Lena shook her head. “I don’t understand. Why show this to me now?”
“Because you had to be shown. What you do with it is up to you, but we must do it together. We can’t let it react. Not without taking measures to hide ourselves from discovery.” Suddenly he seemed frightened.
“Do with it?” Lena was nonplussed. “What have you done?”
“Nothing,” he admitted. “If we’re less than certain, we should go back and close the door on it.”
“Do you know what’s down there?”
“No. I’ve kept all knowledge of its existence to myself, which is the one thing that you must do. I don’t even know if I’m doing the right thing, Lena. I only know that there’s reason to this. It isn’t coincidence.”
Lena said nothing but tried to imagine how it couldn’t be anything other than simple mathematical coincidence.
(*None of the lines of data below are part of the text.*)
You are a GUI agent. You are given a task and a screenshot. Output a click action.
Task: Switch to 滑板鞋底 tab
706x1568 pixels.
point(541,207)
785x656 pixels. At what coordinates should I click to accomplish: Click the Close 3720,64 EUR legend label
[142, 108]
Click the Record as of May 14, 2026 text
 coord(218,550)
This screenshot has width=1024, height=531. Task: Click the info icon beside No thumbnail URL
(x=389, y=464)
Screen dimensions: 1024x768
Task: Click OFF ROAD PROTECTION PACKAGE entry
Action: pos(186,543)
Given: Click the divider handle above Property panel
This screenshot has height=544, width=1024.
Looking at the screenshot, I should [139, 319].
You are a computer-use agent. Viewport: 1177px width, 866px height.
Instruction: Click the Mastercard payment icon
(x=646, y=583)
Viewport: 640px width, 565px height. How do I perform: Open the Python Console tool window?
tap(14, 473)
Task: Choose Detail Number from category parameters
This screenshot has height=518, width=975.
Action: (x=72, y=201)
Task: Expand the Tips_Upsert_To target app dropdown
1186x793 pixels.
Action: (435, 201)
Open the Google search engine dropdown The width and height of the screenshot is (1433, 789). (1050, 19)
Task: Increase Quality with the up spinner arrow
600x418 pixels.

“It has changed slowly over time,” he added quietly, “and I think it’s responsible for other things that have changed.” A distant smile creased his lips for a moment. “Perhaps you ought to do nothing other than be its guardian. Then you can pass on the fact of its existence, as I did…”
“No,” she said forcefully. “I won’t have anyone to pass it down to. Anyway, it’s just a dark cellar. It’s part of the house. Bricks and mortar and measurable dimensions. There’s a wall somewhere down there.” As she spoke of comfortable certainties, Lena found her confidence return and the odd sense of an indefinable other place recede swiftly. “You shouldn’t have shown it to me. Shut it away forever, like you said.”
He knew better than to argue. His fourteen-year-old daughter had vociferously denied that she might ever find someone to spend her life with. I don’t need anyone else, she had defiantly declared, more times than either of them could count.
They left the cellar without speaking. Lena felt uncomfortable and frustrated by her father’s silence, as if she had disappointed him without quite knowing why- but she couldn’t think of any questions to ask. Nor could she find any words to lessen his disappointment.
Her father locked the door to the cellar, and they never spoke of the matter again.
From time to time as the years went on, she would observe in his expression a strange yearning, as if he had wanted to fall into that blackness or walk with her hand in hand to open a world beyond their understanding. But fear and protocol kept him tethered to the ordinary, and Lena knew that nothing stood in the shadow of the stairs but a brick wall.
Even then she understood the boundaries and constraints of form, shape and structure at an intimate level- to Lena this was the mathematics of the real- and it was from that world that she would draw temporary comfort over the ensuing years.
And so she could never explain why she averted her eyes on the rare occasions when she passed by the door to the cellar.